Russia Is Behind Latest TP-Link Router Hack, According to UK’s Cyber ​​Security Agency

The UK’s National Cyber ​​Security Center (NCSC) has warned companies and government agencies that Russian hackers are conducting a vicious campaign to steal passwords and data by targeting TP-Link routers, the Register reports. Perhaps this is part of why TP-Link and other “foreign-made” routers were recently banned from being imported into the United States.

The NCSC report highlights the Russian hacking group APT28, also known as Fancy Bear, which has been linked to the Russian Intelligence Service, the GRU. They have been targeting security actions on small and home routers and changing their DNS settings to redirect victims to malicious websites they control, to continue exploiting targets and spreading damaging malware.

The attack appears to be aimed at exploiting Ukrainian infrastructure, and the hacker group is reportedly targeting niche MikroTik routers, many of which are located in Ukraine. Risking it would give Russia information or access to infrastructure that could affect its military objectives through its illegal invasion of Ukraine.

“This work shows how exploitable vulnerabilities in widely used network devices can be developed by malicious actors,” said Paul Chicheter, director of operations at NCSC. “We strongly encourage organizations and network defenders to familiarize themselves with the strategies described in the advisory and follow mitigation advice.”

Microsoft has been tracking and mitigating exploit activity. In its report, it revealed that Russian hacking groups have been targeting TP-Link and similar router products since August 2025. It shows that the attacks were mainly designed to gain access to upstream organizations, which groups can use to reach other better monitored or protected locations.

“Forest Blizzard, which primarily collects intelligence in support of the Russian government’s foreign policy initiatives, also used its DNS hijacking functionality to support an attack in the middle (AiTM) on Transport Layer Security (TLS) connections against Microsoft Outlook web domains,” Microsoft explained. It noted that this could allow Russian hacking groups to intercept cloud data, potentially leaving critical institutions such as the government, energy sector, and telecommunications infrastructure vulnerable.

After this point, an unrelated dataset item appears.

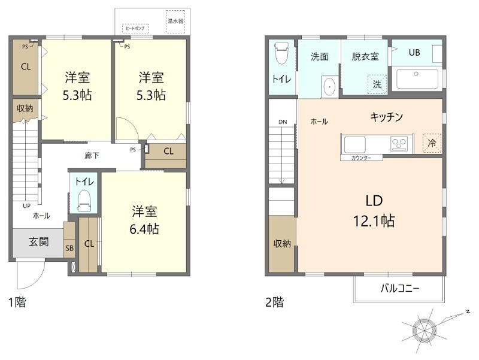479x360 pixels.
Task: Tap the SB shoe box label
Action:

Microsoft software and fake Microsoft services were key elements in this attack. Microsoft noted that fake versions of its Outlook website were being used to trick users, and that Russian groups were targeting Microsoft-owned servers to try to get hold of sensitive corporate data.

Microsoft and NCSC encourage organizations to exercise caution in analyzing their DNS traffic for suspicious activity. Malicious domains should also be blocked directly to prevent the spread of malicious code, and most importantly, we should not use home router solutions in business environments where additional security may be required.